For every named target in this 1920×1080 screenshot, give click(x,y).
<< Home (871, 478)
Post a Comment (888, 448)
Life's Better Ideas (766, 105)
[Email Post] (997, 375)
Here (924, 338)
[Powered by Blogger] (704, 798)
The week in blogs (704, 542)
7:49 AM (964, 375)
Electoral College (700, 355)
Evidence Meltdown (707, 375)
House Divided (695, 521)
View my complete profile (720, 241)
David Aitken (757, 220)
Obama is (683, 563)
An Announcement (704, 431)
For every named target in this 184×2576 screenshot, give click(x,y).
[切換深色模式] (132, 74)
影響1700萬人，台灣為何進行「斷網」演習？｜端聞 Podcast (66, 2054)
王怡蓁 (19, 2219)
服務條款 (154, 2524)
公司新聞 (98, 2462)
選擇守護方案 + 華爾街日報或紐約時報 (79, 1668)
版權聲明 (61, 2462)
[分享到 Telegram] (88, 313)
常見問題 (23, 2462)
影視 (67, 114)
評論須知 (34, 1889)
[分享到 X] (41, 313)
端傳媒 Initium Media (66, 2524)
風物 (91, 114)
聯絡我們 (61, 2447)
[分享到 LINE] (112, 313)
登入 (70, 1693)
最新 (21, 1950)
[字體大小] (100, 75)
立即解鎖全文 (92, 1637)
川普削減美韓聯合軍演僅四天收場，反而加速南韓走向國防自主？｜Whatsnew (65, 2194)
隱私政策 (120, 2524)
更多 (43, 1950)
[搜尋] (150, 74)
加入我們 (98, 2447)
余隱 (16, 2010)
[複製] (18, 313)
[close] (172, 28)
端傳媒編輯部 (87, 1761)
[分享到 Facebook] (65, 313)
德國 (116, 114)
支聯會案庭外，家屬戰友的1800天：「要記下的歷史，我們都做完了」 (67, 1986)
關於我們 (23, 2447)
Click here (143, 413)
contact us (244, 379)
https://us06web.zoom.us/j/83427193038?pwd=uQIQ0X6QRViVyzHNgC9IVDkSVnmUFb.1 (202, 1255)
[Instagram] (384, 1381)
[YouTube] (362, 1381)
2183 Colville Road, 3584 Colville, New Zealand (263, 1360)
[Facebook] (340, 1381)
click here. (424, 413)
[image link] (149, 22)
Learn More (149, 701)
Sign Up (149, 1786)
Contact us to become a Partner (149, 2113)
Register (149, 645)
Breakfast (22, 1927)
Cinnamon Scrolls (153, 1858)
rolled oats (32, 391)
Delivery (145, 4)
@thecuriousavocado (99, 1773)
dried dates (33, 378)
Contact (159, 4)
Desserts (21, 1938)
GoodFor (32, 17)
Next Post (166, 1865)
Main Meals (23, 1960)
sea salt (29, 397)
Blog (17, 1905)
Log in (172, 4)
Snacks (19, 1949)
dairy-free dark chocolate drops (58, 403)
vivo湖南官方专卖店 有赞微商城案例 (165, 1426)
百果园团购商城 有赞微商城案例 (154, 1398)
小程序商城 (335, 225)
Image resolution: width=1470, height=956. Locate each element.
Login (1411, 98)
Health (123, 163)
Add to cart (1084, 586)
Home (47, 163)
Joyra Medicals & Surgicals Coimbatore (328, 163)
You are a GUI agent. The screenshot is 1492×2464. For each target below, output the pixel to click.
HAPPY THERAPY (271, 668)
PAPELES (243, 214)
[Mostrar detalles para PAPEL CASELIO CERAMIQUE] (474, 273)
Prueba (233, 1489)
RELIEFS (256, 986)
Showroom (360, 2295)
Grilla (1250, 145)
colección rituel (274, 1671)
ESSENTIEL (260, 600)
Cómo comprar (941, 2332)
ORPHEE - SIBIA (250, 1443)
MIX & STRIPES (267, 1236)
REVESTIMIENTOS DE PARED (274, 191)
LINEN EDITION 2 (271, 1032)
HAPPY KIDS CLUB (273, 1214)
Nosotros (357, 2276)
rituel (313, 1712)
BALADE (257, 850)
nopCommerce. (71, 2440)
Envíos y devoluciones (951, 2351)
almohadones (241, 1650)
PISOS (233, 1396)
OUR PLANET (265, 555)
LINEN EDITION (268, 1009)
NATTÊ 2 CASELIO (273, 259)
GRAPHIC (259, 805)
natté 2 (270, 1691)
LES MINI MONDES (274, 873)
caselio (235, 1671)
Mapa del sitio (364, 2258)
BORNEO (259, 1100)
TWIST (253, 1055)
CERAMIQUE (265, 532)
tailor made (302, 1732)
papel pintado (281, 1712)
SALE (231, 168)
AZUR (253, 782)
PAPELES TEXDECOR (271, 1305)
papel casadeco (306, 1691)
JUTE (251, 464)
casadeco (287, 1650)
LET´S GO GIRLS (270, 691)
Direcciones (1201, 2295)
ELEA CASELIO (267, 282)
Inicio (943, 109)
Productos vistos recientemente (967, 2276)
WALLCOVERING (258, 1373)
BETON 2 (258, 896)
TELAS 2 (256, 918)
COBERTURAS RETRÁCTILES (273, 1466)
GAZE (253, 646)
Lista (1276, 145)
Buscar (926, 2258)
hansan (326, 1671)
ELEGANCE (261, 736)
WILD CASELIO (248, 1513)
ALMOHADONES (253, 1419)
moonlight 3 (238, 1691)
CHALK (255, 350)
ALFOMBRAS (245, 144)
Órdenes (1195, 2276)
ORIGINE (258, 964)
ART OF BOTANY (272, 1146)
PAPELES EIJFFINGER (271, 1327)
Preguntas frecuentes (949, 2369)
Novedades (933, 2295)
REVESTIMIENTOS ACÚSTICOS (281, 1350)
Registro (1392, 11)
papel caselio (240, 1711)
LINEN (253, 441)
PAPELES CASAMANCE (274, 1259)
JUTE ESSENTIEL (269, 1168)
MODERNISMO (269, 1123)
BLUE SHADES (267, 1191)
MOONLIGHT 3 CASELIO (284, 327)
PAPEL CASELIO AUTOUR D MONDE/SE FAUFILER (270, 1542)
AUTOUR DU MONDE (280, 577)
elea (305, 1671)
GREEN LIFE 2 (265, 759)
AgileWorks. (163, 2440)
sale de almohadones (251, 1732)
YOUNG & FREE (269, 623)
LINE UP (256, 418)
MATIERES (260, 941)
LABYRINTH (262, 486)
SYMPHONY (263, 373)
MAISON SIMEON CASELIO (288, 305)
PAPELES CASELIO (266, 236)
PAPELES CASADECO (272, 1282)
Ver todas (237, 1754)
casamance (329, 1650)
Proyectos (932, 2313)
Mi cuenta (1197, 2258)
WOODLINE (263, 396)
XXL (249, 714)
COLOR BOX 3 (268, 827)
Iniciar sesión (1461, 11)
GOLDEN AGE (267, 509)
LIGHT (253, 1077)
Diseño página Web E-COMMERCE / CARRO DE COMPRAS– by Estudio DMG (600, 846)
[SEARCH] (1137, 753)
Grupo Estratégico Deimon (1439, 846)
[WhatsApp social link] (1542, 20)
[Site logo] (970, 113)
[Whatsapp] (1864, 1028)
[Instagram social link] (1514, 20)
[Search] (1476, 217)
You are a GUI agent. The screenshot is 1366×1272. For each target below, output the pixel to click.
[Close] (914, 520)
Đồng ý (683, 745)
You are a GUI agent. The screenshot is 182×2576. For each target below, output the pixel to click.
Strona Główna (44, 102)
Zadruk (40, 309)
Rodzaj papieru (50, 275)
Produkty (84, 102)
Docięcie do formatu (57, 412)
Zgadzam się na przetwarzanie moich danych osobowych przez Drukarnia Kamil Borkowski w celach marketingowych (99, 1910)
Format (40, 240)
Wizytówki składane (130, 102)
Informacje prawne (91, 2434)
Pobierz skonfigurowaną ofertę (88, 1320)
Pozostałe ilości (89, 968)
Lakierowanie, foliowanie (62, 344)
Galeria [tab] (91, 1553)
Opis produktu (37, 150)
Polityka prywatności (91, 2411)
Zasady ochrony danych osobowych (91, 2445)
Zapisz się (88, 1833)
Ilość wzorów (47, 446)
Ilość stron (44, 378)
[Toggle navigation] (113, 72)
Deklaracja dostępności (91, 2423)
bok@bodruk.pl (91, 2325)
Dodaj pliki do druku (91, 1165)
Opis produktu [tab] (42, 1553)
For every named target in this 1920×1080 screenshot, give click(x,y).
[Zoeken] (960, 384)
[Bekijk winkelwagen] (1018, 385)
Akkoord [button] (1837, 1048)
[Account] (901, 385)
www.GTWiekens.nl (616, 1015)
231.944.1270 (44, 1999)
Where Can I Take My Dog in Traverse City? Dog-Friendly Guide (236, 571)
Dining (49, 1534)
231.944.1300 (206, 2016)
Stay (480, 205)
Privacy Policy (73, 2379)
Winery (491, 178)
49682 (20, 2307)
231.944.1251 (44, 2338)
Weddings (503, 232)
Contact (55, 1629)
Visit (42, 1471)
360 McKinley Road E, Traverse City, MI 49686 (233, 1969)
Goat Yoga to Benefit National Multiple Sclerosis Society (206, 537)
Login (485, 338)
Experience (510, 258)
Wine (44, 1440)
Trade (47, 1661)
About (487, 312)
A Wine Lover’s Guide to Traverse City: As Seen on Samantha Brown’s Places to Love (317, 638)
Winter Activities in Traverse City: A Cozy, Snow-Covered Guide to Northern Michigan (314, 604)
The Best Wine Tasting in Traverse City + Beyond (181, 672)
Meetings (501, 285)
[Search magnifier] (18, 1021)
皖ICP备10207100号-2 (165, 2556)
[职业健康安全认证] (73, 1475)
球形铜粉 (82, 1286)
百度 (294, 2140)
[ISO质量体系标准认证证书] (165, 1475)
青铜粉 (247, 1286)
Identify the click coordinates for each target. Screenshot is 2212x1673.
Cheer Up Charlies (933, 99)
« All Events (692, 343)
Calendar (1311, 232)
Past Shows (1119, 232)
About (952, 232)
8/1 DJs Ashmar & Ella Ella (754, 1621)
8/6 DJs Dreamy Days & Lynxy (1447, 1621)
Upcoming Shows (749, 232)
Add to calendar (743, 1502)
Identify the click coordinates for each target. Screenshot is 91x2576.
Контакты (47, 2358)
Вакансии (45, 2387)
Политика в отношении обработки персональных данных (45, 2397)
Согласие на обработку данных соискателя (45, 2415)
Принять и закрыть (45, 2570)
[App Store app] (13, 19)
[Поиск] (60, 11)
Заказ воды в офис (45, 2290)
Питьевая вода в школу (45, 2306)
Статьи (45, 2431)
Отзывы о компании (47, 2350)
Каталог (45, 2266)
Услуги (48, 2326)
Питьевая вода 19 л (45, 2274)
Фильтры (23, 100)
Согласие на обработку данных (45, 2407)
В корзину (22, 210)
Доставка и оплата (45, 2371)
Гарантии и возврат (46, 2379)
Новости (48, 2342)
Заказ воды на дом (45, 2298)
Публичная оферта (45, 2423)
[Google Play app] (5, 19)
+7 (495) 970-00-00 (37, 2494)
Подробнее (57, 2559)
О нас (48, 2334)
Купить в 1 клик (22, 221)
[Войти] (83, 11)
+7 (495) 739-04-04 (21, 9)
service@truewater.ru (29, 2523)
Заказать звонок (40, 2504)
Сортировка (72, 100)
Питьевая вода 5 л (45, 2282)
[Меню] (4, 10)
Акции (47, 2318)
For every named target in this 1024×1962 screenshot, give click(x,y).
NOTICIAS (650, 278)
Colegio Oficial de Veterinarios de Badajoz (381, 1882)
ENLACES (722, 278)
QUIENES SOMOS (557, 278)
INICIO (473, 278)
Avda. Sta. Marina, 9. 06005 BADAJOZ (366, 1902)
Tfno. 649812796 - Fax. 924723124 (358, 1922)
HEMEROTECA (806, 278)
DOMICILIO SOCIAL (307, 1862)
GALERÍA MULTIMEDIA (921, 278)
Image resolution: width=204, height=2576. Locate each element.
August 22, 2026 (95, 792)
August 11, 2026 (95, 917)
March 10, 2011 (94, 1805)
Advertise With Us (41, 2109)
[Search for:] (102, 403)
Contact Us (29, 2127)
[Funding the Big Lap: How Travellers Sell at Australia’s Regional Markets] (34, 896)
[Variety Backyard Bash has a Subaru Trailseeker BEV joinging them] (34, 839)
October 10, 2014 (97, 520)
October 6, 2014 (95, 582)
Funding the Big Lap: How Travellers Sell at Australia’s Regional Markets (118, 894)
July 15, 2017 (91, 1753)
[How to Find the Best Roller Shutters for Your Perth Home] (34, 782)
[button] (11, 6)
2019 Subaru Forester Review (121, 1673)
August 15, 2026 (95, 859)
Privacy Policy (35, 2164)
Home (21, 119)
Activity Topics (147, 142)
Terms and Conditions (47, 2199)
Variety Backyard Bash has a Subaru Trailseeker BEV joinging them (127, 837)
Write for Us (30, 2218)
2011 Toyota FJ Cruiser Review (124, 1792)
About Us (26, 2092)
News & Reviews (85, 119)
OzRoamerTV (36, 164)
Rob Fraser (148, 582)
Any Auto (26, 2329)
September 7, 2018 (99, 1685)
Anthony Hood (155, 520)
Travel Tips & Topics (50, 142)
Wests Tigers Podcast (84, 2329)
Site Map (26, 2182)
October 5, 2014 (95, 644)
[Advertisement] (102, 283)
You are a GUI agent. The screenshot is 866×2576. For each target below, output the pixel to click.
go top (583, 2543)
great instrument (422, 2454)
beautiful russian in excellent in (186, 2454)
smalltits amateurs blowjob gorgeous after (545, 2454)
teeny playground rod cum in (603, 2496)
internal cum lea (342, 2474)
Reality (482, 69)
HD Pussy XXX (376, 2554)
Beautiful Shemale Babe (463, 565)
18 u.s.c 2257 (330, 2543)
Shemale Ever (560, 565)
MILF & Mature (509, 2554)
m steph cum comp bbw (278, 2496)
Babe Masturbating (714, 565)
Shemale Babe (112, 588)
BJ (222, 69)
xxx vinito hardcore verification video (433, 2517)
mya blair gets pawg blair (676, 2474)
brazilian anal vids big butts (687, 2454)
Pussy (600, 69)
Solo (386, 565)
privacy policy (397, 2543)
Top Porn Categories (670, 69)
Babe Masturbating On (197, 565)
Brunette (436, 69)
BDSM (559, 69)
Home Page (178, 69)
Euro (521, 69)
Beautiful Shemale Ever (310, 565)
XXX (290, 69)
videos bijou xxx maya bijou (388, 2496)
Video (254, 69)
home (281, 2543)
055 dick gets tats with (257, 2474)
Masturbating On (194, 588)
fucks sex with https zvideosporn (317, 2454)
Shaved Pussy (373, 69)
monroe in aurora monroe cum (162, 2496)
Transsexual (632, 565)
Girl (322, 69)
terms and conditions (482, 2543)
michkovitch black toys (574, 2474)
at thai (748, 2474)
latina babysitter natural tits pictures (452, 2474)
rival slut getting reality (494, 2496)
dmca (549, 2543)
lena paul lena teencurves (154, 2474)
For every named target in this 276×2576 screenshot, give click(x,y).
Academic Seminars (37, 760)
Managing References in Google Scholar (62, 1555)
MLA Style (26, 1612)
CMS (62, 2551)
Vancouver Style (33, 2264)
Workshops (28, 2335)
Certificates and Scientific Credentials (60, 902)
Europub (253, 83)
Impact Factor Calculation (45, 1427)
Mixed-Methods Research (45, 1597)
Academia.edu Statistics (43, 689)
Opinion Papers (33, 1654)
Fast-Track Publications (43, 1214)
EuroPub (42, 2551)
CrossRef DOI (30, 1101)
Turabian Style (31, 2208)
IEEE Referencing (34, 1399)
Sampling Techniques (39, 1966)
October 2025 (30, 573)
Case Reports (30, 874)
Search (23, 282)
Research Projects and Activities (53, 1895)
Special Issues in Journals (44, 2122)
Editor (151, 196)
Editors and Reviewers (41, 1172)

----

◆ **Exercise goal**
Nothing beyond the line containing "An Announcement (704, 431)" is to be output; the lines above, from the first one onward to that line, are to be transcribed exactly.

◆ **Task response**
For every named target in this 1920×1080 screenshot, give click(x,y).
<< Home (871, 478)
Post a Comment (888, 448)
Life's Better Ideas (766, 105)
[Email Post] (997, 375)
Here (924, 338)
[Powered by Blogger] (704, 798)
The week in blogs (704, 542)
7:49 AM (964, 375)
Electoral College (700, 355)
Evidence Meltdown (707, 375)
House Divided (695, 521)
View my complete profile (720, 241)
David Aitken (757, 220)
Obama is (683, 563)
An Announcement (704, 431)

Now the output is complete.